Q4-1-Illustrating-Hypothesis-Testing.pptx
Q4-1-Illustrating-Hypothesis-Testing.pptxQ4-1-Illustrating-Hypothesis-Testing.pptx
Q4-1-Illustrating-Hypothesis-Testing.pptx
 
Potsdam FH学位证,波茨坦应用技术大学毕业证书1:1制作
Potsdam FH学位证,波茨坦应用技术大学毕业证书1:1制作Potsdam FH学位证,波茨坦应用技术大学毕业证书1:1制作
Potsdam FH学位证,波茨坦应用技术大学毕业证书1:1制作
 
『澳洲文凭』买詹姆士库克大学毕业证书成绩单办理澳洲JCU文凭学位证书
『澳洲文凭』买詹姆士库克大学毕业证书成绩单办理澳洲JCU文凭学位证书『澳洲文凭』买詹姆士库克大学毕业证书成绩单办理澳洲JCU文凭学位证书
『澳洲文凭』买詹姆士库克大学毕业证书成绩单办理澳洲JCU文凭学位证书
 
Contact Rya Baby for Call Girls New Delhi
Contact Rya Baby for Call Girls New DelhiContact Rya Baby for Call Girls New Delhi
Contact Rya Baby for Call Girls New Delhi
 
Call Girls Near The Suryaa Hotel New Delhi 9873777170
Call Girls Near The Suryaa Hotel New Delhi 9873777170Call Girls Near The Suryaa Hotel New Delhi 9873777170
Call Girls Near The Suryaa Hotel New Delhi 9873777170
 
Film cover research (1).pptxsdasdasdasdasdasa
Film cover research (1).pptxsdasdasdasdasdasaFilm cover research (1).pptxsdasdasdasdasdasa
Film cover research (1).pptxsdasdasdasdasdasa
 

Wwsss intro2016-final

  • 1. Steffen Staab Web Science 1Institute for Web Science and Technologies · University of Koblenz-Landau, Germany Web and Internet Science Group · ECS · University of Southampton, UK & Introduction to Web Science Steffen Staab University of Southampton & Universität Koblenz-Landau
  • 2. Steffen Staab Web Science 2 Welcome in Koblenz!

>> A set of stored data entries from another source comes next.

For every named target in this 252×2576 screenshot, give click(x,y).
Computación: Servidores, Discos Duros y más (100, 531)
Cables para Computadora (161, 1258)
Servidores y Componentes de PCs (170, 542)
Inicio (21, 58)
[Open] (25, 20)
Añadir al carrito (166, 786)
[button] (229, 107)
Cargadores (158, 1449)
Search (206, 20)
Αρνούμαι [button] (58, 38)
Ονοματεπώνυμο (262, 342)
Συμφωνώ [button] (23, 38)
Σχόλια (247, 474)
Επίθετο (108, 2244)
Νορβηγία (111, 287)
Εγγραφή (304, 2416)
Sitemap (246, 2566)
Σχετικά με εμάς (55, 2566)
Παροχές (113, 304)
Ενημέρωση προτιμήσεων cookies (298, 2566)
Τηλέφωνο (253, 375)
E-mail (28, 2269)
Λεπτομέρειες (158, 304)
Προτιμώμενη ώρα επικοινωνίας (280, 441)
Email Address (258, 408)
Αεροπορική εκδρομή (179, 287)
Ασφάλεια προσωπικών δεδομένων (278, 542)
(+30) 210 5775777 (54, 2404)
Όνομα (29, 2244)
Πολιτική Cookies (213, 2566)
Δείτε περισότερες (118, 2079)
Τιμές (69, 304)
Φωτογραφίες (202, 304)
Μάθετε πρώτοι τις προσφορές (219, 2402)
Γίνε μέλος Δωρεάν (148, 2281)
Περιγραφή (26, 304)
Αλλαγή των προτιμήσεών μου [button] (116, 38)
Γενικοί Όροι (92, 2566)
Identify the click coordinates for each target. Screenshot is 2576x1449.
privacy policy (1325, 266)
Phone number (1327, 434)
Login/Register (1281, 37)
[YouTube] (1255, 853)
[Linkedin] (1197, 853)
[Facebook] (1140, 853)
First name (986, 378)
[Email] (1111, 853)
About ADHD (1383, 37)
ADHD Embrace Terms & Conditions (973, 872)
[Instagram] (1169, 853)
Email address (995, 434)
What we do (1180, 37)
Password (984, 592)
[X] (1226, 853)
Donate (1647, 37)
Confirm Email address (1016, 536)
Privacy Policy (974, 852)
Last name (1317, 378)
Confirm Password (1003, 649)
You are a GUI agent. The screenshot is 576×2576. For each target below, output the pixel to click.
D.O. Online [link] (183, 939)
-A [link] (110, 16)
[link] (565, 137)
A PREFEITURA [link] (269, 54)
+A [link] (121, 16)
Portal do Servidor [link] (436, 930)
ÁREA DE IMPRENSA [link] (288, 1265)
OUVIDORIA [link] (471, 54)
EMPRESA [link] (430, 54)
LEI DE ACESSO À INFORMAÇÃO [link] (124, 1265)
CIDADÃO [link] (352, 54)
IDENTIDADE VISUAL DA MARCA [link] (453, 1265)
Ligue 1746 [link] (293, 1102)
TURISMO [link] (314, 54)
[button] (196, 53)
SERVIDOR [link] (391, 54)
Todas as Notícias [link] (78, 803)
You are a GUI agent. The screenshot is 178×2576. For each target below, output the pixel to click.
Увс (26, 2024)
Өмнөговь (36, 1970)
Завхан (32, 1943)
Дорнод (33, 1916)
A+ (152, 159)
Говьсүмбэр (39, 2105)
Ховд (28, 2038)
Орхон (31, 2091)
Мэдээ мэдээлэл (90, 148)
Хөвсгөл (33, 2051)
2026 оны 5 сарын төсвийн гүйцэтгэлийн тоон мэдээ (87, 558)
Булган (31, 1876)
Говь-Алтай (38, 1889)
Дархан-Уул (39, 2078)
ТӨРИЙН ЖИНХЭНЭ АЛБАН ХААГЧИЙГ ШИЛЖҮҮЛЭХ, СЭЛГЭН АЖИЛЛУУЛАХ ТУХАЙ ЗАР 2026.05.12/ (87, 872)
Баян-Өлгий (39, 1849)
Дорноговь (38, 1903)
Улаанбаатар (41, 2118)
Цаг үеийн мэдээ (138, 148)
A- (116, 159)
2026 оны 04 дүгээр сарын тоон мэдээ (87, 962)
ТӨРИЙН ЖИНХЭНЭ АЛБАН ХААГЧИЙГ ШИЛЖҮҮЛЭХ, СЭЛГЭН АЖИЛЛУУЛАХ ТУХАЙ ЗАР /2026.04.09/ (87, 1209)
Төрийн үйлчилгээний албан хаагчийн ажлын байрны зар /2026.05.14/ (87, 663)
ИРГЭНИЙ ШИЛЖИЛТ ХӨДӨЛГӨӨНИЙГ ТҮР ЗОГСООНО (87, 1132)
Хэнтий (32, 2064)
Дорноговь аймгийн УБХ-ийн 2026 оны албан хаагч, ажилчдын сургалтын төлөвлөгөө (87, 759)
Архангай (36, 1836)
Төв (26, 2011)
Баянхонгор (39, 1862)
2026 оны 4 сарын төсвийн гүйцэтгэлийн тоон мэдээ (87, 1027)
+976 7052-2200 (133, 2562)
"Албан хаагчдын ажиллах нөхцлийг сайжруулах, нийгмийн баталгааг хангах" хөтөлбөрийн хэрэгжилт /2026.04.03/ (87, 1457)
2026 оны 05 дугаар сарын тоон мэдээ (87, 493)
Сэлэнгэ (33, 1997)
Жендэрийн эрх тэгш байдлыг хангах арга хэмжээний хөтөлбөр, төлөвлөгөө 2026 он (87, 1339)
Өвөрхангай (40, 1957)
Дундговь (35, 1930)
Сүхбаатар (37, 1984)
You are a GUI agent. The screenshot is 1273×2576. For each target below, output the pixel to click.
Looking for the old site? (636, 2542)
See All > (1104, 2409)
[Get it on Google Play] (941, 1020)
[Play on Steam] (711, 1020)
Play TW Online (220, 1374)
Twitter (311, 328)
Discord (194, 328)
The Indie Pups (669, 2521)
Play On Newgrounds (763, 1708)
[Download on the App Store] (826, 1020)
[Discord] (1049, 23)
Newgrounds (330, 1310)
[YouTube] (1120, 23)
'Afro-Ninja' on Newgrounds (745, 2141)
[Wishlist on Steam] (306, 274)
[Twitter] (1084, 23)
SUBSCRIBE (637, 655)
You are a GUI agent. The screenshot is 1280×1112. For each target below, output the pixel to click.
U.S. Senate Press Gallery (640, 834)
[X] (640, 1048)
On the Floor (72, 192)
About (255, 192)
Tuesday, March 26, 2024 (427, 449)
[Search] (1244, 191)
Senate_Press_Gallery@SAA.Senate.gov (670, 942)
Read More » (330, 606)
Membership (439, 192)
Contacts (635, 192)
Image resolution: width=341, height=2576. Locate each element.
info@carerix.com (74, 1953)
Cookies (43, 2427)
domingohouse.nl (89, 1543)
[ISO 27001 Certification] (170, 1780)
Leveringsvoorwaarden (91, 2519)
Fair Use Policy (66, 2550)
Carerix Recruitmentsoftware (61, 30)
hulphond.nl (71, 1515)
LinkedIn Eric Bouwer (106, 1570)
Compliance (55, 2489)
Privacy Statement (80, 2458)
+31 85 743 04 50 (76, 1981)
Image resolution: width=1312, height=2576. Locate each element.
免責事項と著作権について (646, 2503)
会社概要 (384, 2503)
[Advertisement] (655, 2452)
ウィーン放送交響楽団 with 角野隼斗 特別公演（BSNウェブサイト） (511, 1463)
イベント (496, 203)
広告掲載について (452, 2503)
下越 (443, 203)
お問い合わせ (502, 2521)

  • 3. Steffen Staab Web Science 3 9.00 am 10.30 am 3.00 pm Thu Introduction to Web Science Noshir Contractor Tutorial Poster session Fri Internet and Law Nikolaus Forgo Tutorial Project work Sat Web and Politics Stéphane Bazan Tutorial Project work Mon Social Machines Jim Hendler Tutorial Project work Tue Web Entrepreneurship Simon Köhl Tutorial Project work Wed Computational Social Science Nuria Oliver Tutorial Project presentation Program Overview Details at http://wwsss16.webscience.org/schedule
  • 4. Steffen Staab Web Science 4 • Work independently and self-organised • Get feedback from your advisor • Choose your working space: – D 238, D 239, A 308, B 005 on weekdays – E 412, E 413, E 414, A 308, B 005 on Saturday – or anywhere you like • Final presentation on Wednesday afternoon (10 minutes per team) Project work Details at http://wwsss16.webscience.org/schedule
  • 5. Steffen Staab Web Science 5 Social Events Thu Cocktails at city beach 6.00 pm Meet at main campus entry Fri SommerUni party 8.00 pm Campus Sat Free time Old town, KaleidosKOp festival, fortress, beer gardens, ... Sun Excursion (few seats available!) 10.45 am Meet at main campus entry Quarter final France vs. Island 9.00 pm Campus Mon Free time Old town, fortress, beer gardens, ... Tue Barbecue 7 pm Campus SommerUni party 9 pm Campus Wed SommerUni barbecue 6 pm Campus
  • 6. Steffen Staab Web Science 6 Thursday Noshir Contractor: Leveraging Web/Internet/Network Sciences (WINS) to address Grand Societal Challenges 9.00 am 10.30 am Steffen Staab and Jérôme Kunegis: Introduction to Web Science 3.00 pm Poster session 6.00 pm Cocktails at city beach meeting point: main campus entrance Breaks: • 10 am, • 12 am, • 2.30 pm
  • 7. Steffen Staab Web Science 7 Friday Nikolaus Forgó: Privacy Law and the Web: A Story of Love and Hate? 9.00 am 10.30 am Rüdiger Grimm: Internet and Law 3.00 pm Supervised project work 8.00 pm SommerUni party At the campus – impossible to miss! Breaks: • 10 am, • 12 am, • 2.30 pm
  • 8. Steffen Staab Web Science 8 Thanks to our sponsors!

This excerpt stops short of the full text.